Please tell me there is any script which allow visitors to ask questions to the speaker... that means questions at one side and answers on the other. And most important have moderated chat function...

please tell me if there is any script...


----------



## knight_47 (Mar 15, 2006)

How about this:

http://www.unwieldy.net/ajaxim/


----------



## ashras99 (Jul 13, 2002)

this is a instant manager, means one to one chat and other cant see the chat what's going on.

I am looking for a chat script where users asking there questions in one panel and speaker replying in the other continuously so, other users also see, what's going on... and what's anyone asked. So, not same question again and again...


----------



## knight_47 (Mar 15, 2006)

hm.. how about this?

http://www.addonchat.com/demo.html


----------



## Sequal7 (Apr 15, 2001)

Hotcripts a couple hundred of them

This is one they like since it support several CMS sites.
http://www.alilg.com/software/download/alitalk.html


----------



## ashras99 (Jul 13, 2002)

above php-ajax script is good and free but dont have a moderated chat option, so useless.


----------



## Sequal7 (Apr 15, 2001)

What do you men by "moderated chat option"?

Do you mean you want to be able to spy on users sessions or control what they say or post?

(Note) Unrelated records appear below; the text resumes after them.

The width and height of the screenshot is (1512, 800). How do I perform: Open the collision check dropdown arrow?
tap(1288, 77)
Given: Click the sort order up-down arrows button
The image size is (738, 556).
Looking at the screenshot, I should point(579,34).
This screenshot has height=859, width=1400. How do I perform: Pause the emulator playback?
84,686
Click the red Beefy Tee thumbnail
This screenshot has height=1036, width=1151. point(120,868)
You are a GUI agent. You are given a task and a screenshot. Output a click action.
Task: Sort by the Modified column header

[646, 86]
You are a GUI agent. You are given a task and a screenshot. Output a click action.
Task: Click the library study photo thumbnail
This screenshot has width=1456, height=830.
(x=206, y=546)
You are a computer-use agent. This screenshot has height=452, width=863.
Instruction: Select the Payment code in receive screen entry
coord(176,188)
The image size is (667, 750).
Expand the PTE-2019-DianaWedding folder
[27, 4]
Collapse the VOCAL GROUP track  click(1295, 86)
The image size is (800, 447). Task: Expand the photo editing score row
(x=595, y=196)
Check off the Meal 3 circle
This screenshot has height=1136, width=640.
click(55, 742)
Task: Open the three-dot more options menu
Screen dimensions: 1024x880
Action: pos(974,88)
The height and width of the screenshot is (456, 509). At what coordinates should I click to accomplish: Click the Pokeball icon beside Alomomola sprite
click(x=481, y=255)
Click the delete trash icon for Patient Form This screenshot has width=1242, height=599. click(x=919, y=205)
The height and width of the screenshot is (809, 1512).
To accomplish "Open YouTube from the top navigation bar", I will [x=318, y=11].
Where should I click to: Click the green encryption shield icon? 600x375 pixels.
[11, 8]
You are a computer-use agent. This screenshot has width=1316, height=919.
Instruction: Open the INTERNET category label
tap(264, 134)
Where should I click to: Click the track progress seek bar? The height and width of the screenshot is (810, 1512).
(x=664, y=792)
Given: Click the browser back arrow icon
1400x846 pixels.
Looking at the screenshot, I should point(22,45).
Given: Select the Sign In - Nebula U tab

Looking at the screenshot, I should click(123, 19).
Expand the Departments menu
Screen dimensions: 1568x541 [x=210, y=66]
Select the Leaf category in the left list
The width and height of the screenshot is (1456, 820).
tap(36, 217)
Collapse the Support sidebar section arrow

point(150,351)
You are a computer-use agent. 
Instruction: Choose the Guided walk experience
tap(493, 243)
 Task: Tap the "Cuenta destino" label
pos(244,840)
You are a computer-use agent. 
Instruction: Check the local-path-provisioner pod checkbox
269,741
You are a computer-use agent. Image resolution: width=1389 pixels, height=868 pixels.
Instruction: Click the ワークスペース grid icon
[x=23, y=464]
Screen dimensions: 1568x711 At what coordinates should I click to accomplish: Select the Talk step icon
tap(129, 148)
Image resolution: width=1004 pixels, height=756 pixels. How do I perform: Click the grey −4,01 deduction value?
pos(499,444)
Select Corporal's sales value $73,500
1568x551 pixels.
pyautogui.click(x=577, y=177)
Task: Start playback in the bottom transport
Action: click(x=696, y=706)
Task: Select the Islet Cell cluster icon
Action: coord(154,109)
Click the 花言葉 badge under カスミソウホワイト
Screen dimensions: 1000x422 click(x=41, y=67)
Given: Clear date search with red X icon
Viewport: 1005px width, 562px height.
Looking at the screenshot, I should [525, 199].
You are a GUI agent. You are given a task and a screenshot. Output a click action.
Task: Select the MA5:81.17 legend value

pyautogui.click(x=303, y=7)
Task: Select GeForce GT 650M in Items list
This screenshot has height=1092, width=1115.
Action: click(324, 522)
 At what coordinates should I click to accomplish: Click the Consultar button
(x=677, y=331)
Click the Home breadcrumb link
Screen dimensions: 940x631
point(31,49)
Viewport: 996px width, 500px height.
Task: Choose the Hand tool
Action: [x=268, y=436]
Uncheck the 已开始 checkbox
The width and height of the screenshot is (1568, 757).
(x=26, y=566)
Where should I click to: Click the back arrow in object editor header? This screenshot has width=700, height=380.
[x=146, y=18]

Elaborate what you want to do.


----------



## ashras99 (Jul 13, 2002)

Moderated chat I mean - If i conduct a celebrity chat then many users post abusive or garbage posts.

So, control that... message pass to the celebrity and to the public only when clered by moderator or admin. For this every message need to pass through moderators. I am using a Linux server.


----------



## brendandonhu (Jul 8, 2002)

I know RealChat supports moderation. Looks like this does too but I've never used it:
http://moderated-chat.qarchive.org/


----------



## ashras99 (Jul 13, 2002)

where's the Real chat Link? On above link 123 flash server link is given which is too costly.


----------



## brendandonhu (Jul 8, 2002)

What's your budget? Otherwise we won't know what's too costly.


----------



## ashras99 (Jul 13, 2002)

If get for free then best 

There is no limitation of budget if script is easy to install and provide regular updates. Sometimes free.


----------



## brendandonhu (Jul 8, 2002)

Here are some more I found on Google
http://hakore.com/kChat/index.html
http://www.fileflash.com/allfiles/moderated_chat/


----------